[Opening RECORDS FOR THE EXERCISE section]

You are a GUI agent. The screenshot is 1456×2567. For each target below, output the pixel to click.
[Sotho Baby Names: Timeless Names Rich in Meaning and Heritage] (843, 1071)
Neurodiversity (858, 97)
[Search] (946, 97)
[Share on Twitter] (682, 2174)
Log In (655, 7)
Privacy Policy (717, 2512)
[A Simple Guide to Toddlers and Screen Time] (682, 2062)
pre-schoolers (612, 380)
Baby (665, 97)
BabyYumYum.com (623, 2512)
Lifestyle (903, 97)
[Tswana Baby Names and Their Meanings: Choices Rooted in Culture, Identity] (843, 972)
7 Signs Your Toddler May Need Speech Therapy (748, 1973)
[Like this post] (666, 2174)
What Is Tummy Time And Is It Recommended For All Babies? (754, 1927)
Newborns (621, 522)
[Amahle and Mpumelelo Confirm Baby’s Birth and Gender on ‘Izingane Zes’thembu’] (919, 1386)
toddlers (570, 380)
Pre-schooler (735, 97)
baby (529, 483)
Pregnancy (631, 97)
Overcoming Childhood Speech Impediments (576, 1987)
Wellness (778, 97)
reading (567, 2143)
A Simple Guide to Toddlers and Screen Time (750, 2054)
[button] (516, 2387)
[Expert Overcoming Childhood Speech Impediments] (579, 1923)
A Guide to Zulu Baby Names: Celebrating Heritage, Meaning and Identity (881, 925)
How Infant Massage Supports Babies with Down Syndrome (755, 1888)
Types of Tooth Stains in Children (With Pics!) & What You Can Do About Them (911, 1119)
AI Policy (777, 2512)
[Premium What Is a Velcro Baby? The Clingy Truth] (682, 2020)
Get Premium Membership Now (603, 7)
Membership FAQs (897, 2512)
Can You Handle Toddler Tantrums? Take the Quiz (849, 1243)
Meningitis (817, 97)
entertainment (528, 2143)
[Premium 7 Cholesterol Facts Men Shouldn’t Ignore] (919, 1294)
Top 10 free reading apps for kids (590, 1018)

[Closing RECORDS FOR THE EXERCISE section]

(WORK TO COMPLETE): Show the lines of the records that include the string "Impediments".

(RESULT):
Overcoming Childhood Speech Impediments (576, 1987)
[Expert Overcoming Childhood Speech Impediments] (579, 1923)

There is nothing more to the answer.